As a hockey player, he was never much of a skater, but fast-forward 20 years, and —after a career as a police officer ensued — ‘Doug the Thug’ is back.
Part two of a cinematic tale based on the very brief hockey career of Halifax resident and Hanson Police Officer Doug Smith is once again highlighted on the big screen. The sequel “Goon: The Last of the Enforcers” was released last month and is playing locally.
Smith, taking the extra attention in stride is unassuming as he recently arrived at the Halifax HOPS playground to do an interview with the Express.
In dad mode with his two daughters; Vanessa, 9, and Victoria, 7, in tow, the six-foot-two Smith has a genuine smile and down-to-earth manner. Wearing golf attire and a Scally cap he stepped out of his dated mini-van. He is passionate but not boastful about his film career, which began after best friend Adam Frattasio also a Hanover native (Frattasio was inducted in the Hanover High School Hall of Fame) convinced him to learn to skate at age 20, combining his fighting skills to become an enforcer on ice. Smith was a graduate of Hanover High Class of 1982.
Frattasio and Smith co-wrote the book, “Goon: The True Story of an Unlikely Journey into Minor League Hockey.”
“I barely had any skating abilities but I practiced every day,” Smith recalled of his ice hockey career. “I was watching friends ice skate from the sidelines for years.”
In his early 20s, just three years later, he was playing professionally as an insurance policy — protecting his teammates and showing up to fight.
The first movie, based loosely on his book, is embellished but Smith recalled the 1988 game in the East Coast Hockey League when a reporter from the Erie, Pa. Times nicknamed him “Doug the Thug.”
Smith still has the article.
After a teammate sustained a cheap shot in the Pennsylvania, Smith incited a bench clearing brawl. The next morning at their hotel the team read the Times’ screaming headlines from the game and the nickname stuck.
Smith is in the motorcycle unit — an enforcer of a different kind — as a Hanson police officer for nearly two decades. He is finding a bit of Hollywood sparkle running through his small town roots.

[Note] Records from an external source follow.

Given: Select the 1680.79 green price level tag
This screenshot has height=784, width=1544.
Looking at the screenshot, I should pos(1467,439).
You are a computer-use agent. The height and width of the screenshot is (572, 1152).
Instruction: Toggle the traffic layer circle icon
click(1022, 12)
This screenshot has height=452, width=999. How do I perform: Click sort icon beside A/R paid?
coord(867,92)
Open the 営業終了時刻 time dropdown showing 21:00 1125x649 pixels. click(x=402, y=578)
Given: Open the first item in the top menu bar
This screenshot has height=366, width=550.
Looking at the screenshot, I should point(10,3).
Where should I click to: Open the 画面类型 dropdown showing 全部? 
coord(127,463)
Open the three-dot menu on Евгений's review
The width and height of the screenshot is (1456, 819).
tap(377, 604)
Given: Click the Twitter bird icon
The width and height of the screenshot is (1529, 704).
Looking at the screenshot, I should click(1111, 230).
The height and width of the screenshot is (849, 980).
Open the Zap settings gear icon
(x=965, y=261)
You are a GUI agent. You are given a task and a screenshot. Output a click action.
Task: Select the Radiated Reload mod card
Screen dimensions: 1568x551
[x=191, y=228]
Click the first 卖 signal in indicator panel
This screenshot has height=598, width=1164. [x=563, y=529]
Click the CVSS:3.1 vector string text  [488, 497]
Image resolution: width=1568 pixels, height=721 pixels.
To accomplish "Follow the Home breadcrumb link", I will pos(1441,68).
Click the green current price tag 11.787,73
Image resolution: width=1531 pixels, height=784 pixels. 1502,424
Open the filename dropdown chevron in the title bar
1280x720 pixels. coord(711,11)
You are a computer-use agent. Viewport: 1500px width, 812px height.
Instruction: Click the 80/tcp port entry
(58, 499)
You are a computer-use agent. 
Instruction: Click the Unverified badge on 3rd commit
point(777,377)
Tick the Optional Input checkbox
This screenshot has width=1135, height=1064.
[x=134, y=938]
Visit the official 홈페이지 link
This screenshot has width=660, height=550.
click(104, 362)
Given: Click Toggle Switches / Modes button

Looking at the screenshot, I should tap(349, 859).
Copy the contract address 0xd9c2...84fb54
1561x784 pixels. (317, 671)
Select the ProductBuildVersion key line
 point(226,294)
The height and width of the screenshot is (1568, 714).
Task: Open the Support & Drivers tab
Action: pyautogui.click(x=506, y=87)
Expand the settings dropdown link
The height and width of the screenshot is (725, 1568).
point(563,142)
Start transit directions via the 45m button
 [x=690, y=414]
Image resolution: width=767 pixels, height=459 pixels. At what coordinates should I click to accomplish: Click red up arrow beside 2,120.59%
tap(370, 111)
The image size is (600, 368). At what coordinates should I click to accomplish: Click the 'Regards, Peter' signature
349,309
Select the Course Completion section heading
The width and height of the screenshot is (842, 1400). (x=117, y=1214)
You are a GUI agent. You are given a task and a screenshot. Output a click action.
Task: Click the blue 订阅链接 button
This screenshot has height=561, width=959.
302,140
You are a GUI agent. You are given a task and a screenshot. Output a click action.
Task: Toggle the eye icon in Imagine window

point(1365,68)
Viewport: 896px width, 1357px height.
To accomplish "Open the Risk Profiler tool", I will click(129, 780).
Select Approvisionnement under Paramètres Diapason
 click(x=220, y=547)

“I love going to work,” he said. “I work in a small town where the people are great, and my fellow officers are supportive. This was something I was able to share with them.”
He recently held a red carpet event and private viewing at the Patriot Cinema in Hanover following a spread hosted by Greg Simeone of the Harmon Golf Club, a former hockey colleague.
Smith’s first semiprofessional camp was in Winston –Salem, N.C., however the fictitious team’s character Doug Glatt plays for are set in Canada, which is where most of the cast, crew, and directors are from. He and Frattasio traveled to Toronto to film a couple cameo scenes this past year.
Impressed with the nature of the Hollywood set and all the behind-the-scenes happenings that go into making a movie, Smith called the actors “regular Joes.”
“They wanted to talk about my life as a police officer,” he said. “They asked me about the show ‘Cops.’ They were down to earth. We talked about hockey. The whole experience was cool to be involved.”
Actor Seann William Scott most notably known as Stifler in the “American Pie” series takes the lovable, and sometimes dim-witted character of Doug Glatt on a less than triumphant career path, which deemed him “second best” for success in his family. Scott reprised his role and continues to fight and meet life’s challenges as a character with his heart in the right place.
In “Goon,” Glatt is portrayed as having shown up on the ice in white women’s figure skates to hockey tryouts. The Express had to know.
“Never happened,” said Smith laughing. “The only time I would have to deal with figure skates is if I am helping my daughters and at that I’d be tying them, not wearing them.”
Smith’s career spanned six teams in four different leagues and he was cut from Cincinnati at the end of his single season, dressed for skating when needed only as a fighter on the ice. His stats were 60 games and he logged 442 minutes in the penalty box for fighting.
When he thinks back over his career he still sees the impossible odds against his success.
“I am the same. I played lousy in 60 games and all this came of it,” he said. “I like to remain low-key and humble. People will ask me about it (the movies) and I‘ll talk with them, but it was a tough job. It was mentally stressful to know you had to fight in that atmosphere (on skates) and not fall over… they show Glatt unstable on skates …I was. I’m 6’’2 and I was fighting 6”6 guys. I wondered… could I hold my own. I survived. I did well,” he said.
As he looks ahead in life and his career, Smith who is celebrating 11 years together with his wife Sharon, holds a passion for the Hanover Boys Club where he learned to box. He took his career in his mid-teens to amateur level fighting in the Golden Glove competitions. He remains involved as the manager and a member of the board. The Boys Club celebrates its 40th year in Hanover this year. He continues to fundraise for them.